■ **Instructions for the task**: From the line holding "Política de Cookies (2309, 1425)" to the final line below, restate each line word for word and add nothing.

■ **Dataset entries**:
——

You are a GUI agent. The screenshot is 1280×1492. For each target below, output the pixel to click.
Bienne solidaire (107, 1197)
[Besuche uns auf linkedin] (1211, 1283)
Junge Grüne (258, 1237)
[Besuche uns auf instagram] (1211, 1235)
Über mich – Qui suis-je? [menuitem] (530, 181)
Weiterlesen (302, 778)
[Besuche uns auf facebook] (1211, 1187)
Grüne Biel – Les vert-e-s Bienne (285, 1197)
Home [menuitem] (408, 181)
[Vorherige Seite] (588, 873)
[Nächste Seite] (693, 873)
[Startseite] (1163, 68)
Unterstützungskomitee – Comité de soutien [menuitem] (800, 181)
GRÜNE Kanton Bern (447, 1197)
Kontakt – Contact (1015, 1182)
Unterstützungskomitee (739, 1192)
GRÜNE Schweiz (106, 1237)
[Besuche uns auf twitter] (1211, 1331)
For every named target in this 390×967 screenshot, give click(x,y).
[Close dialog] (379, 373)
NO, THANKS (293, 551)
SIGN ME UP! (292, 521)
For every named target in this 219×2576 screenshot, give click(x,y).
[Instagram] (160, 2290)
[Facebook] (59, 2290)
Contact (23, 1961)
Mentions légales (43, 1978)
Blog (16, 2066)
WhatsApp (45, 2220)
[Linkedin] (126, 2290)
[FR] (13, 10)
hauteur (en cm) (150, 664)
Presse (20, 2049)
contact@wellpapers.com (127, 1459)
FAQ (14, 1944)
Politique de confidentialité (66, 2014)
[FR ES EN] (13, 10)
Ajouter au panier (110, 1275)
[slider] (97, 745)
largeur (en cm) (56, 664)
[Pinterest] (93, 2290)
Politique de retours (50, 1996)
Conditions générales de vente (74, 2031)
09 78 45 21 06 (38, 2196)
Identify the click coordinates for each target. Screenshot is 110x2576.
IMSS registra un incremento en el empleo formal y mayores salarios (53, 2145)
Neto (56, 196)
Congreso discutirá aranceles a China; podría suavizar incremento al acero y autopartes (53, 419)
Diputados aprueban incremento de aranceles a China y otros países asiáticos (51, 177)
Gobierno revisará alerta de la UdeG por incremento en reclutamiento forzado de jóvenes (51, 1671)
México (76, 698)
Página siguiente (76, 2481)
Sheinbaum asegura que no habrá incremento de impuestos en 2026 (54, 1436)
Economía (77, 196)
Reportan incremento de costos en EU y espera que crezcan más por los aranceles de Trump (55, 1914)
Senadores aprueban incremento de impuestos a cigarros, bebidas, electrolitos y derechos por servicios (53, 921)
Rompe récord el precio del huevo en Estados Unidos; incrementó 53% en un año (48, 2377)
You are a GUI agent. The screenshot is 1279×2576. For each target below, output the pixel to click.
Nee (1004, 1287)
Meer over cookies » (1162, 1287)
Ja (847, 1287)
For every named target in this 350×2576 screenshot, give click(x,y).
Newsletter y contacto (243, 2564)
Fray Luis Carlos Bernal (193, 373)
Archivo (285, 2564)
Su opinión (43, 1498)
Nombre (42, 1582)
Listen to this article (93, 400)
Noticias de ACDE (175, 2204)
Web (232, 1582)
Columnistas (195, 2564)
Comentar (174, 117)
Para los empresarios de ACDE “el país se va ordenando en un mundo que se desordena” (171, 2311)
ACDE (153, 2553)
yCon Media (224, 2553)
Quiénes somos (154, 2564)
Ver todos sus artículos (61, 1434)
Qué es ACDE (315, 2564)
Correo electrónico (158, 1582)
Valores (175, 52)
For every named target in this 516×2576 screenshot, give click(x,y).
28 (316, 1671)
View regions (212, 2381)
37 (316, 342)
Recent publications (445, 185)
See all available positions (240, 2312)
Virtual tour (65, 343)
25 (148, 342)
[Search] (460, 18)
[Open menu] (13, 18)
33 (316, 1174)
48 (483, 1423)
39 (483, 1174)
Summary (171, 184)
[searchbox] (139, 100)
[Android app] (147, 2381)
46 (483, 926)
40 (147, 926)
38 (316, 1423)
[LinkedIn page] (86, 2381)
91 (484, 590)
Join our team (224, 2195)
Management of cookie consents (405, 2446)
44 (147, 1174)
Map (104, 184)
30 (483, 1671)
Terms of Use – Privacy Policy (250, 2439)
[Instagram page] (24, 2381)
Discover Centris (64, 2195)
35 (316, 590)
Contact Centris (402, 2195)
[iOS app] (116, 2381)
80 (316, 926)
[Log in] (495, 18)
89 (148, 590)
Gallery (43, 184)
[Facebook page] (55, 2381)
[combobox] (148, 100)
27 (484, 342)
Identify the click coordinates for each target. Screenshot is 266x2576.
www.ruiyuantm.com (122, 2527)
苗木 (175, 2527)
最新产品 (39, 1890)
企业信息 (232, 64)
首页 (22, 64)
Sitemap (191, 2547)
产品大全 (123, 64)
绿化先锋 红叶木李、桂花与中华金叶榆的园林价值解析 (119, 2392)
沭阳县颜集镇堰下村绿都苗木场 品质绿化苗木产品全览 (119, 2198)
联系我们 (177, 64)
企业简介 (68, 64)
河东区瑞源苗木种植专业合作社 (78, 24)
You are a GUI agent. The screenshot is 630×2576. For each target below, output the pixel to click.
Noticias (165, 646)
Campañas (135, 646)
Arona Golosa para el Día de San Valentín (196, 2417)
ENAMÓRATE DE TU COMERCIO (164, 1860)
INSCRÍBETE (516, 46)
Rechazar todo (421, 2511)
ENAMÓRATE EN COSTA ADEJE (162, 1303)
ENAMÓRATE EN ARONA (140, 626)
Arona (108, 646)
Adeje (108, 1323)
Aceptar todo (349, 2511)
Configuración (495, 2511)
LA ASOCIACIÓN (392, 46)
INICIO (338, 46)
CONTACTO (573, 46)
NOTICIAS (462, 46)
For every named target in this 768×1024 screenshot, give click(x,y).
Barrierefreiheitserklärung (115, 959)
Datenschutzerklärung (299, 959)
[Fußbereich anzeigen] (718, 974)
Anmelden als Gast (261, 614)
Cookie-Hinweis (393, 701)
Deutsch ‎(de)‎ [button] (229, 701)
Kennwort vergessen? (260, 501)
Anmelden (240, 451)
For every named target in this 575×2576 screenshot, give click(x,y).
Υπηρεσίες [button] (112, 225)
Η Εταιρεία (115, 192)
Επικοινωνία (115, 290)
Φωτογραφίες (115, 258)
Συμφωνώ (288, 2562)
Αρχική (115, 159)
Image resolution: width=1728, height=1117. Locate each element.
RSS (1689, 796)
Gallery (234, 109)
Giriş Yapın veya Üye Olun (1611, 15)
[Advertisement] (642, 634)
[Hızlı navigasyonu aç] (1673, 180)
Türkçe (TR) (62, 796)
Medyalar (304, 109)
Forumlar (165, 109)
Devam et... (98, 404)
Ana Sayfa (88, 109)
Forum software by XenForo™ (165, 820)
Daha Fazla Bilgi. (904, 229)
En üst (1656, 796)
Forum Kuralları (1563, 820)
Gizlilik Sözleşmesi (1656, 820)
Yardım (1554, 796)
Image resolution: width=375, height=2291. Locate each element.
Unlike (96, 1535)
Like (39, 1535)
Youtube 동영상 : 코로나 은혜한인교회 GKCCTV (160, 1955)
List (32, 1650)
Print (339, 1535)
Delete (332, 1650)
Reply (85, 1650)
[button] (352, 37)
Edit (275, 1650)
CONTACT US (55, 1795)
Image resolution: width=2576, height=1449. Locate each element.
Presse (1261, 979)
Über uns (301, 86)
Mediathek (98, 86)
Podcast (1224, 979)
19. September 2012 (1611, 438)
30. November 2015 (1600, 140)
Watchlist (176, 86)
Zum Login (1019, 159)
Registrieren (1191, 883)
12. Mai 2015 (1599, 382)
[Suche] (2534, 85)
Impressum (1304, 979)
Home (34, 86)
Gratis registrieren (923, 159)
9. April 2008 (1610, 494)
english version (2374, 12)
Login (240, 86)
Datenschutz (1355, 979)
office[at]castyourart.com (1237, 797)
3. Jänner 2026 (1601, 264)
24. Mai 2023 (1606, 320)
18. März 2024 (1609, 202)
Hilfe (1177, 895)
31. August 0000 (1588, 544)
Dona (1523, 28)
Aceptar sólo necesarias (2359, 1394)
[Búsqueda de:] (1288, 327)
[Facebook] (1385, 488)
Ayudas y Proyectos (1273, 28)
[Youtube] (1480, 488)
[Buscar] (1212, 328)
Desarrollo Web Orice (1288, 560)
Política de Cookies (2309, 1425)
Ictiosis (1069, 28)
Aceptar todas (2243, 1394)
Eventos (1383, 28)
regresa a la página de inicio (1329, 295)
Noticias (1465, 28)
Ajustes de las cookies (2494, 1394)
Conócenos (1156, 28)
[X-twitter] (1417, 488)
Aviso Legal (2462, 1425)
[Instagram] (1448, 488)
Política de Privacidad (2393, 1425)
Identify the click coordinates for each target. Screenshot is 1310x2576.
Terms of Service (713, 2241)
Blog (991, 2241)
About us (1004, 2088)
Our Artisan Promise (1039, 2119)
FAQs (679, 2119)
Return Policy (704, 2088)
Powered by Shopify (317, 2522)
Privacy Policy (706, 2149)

——

■ **Task response**:
Política de Cookies (2309, 1425)
Ictiosis (1069, 28)
Aceptar todas (2243, 1394)
Eventos (1383, 28)
regresa a la página de inicio (1329, 295)
Noticias (1465, 28)
Ajustes de las cookies (2494, 1394)
Conócenos (1156, 28)
[X-twitter] (1417, 488)
Aviso Legal (2462, 1425)
[Instagram] (1448, 488)
Política de Privacidad (2393, 1425)
Identify the click coordinates for each target. Screenshot is 1310x2576.
Terms of Service (713, 2241)
Blog (991, 2241)
About us (1004, 2088)
Our Artisan Promise (1039, 2119)
FAQs (679, 2119)
Return Policy (704, 2088)
Powered by Shopify (317, 2522)
Privacy Policy (706, 2149)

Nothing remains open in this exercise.